- Trustees of the Africa Centre
- United Kingdom
This petition is hosted by the 'Save the Africa Centre' Campaign. It has been relaunched due to popular demand amongst the Diaspora to put their names to this call for public consultation on the proposed sale of 38 King Street.
The ‘Save the Africa Centre’ campaign has re-opened this petition to allow those that missed the opportunity to sign up to the first petition - which secured over 500 signatures within 5 days of opening - a chance to formally include their names and share their contact details with us. Through this we can also ensure that supporters will be updated on developments going forward.
If you have signed the previous petition, please do not sign again - we have your signatures, and thank you for your support.
To find out more about the Save the Africa Centre Campaign - please visit: http://ww.savetheafricacentre.wordpress.com
We, the undersigned, understand that you are proposing to sell the 38 King Street premises and close down the Africa Centre as it presently exists.
While we appreciate that you have done what you can to keep the Centre going, we believe exercising the option to sell this property held in trust is a mistake. Not all alternatives have been exhausted. There are other options that should be explored with wider consultation and support.
The Centre has been a meeting place, a cultural beacon and an iconic landmark in the centre of London for more than 40 years. Given by the Catholic Church in perpetuity to the people of Africa, huge numbers of Africans and others interested in Africa have been to meetings and events there. These people are stakeholders too and they would like a say in its future. To simply decide to sell the building without consulting them would be a betrayal of your duty as a Trustee.
Africa has recently risen up the international agenda. Although the economic recession has affected the western world, Africa is the fastest growing region on earth at the moment. Investors, new and old, are engaged with, and in, African countries as never before. In other ways too, in the arts music and literature, Africa’s importance is experiencing a renaissance. It would be ironic if, at the very moment the rest of the world takes Africa seriously, the Africa Centre closed.
Furthermore the meetings and events programme has recently been revived thanks to the enthusiasm and dedication of a few individuals and the numbers attending indicate the demand for African events in the centre of London is high and growing. Abandoning the Africa Centre now would be to lose a gilt edged opportunity, perhaps especially considering the upcoming platform offered by the 2012 Cultural Olympiad in London.
A study three years ago indicated wide support for the Centre and concluded that raising money to revamp the building was feasible. We believe this is still the case and that not all possibilities for raising the necessary money have been explored. There are alternatives.
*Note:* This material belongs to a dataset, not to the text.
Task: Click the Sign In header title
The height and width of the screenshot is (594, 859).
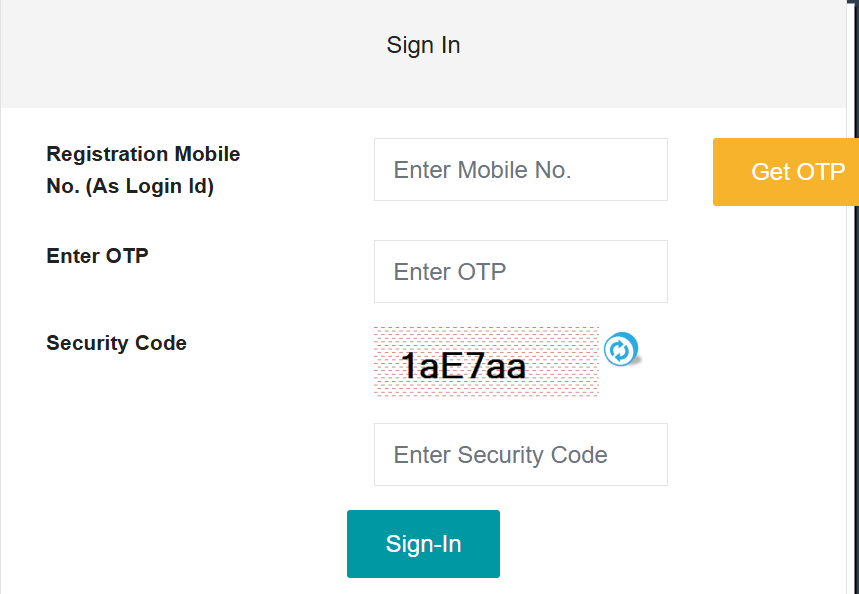Action: [423, 45]
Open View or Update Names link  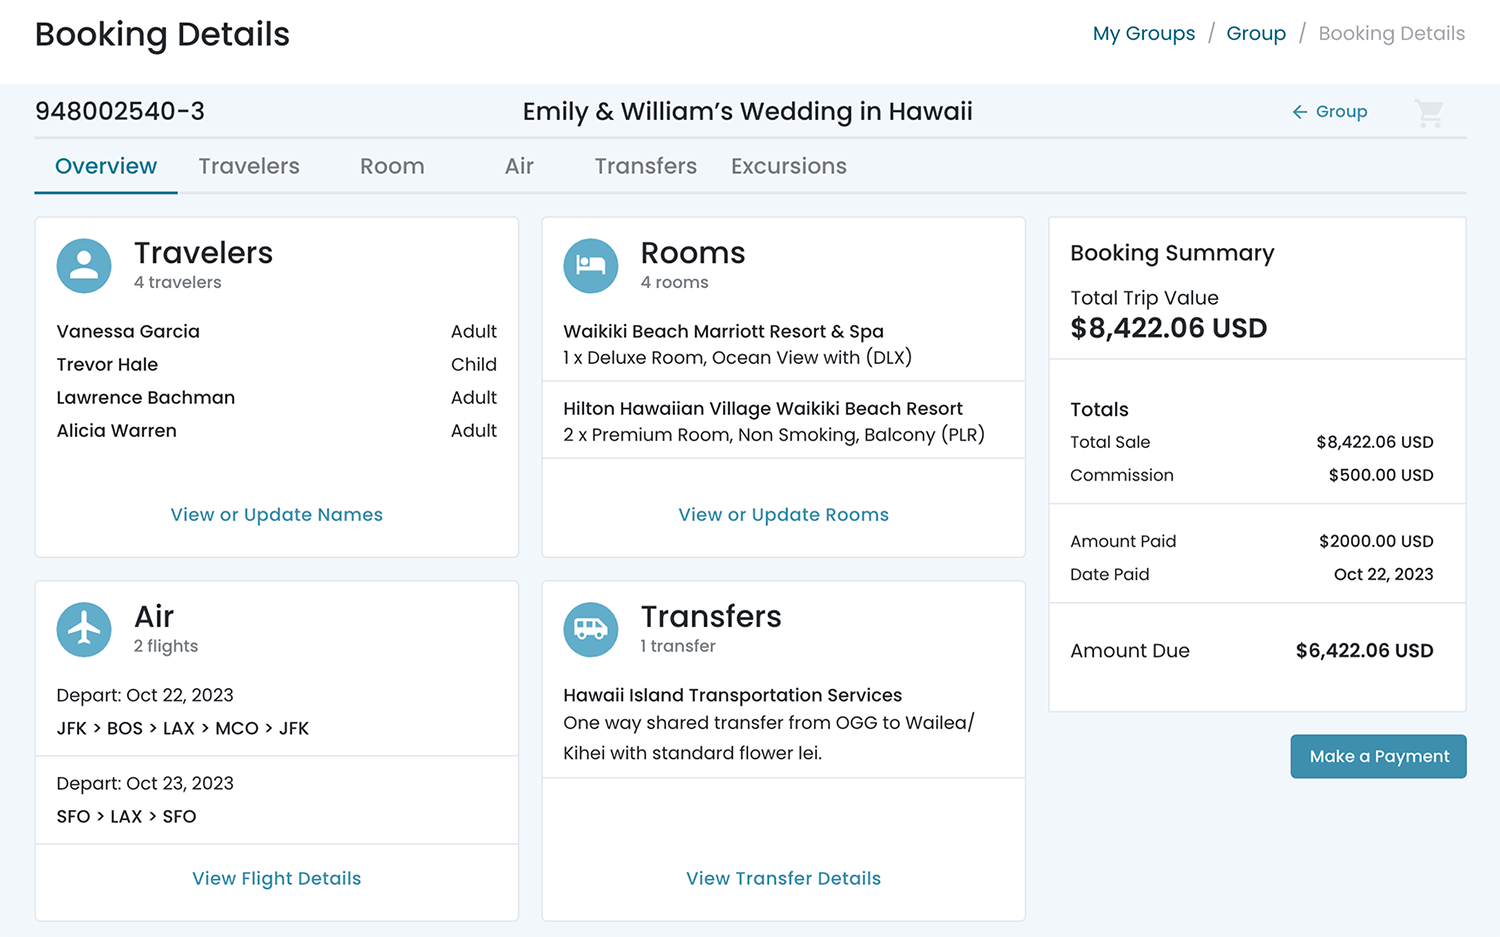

While the ground floor and lower ground floor are available for functions, meetings and social events, the upper floors are now fully occupied by organisations involved in Africa, who bring in income and further the aims of the Centre. They have indicated they wish to be involved in the regeneration of the Africa Centre at King Street.
We see no evidence that alternative ways forward have been fully explored, no discussions with those who use the Africa Centre have been held, no evidence that the price being offered is the best that can be realised and no plan to continue the Africa Centre’s mission at another home.
We therefore call on you to meet with us, the undersigned, with a view to holding a Public Meeting before the end of April 2011 where supporters of the Africa Centre can, in collaboration with you, put forward alternative ideas for fulfilling the mission you have been entrusted with.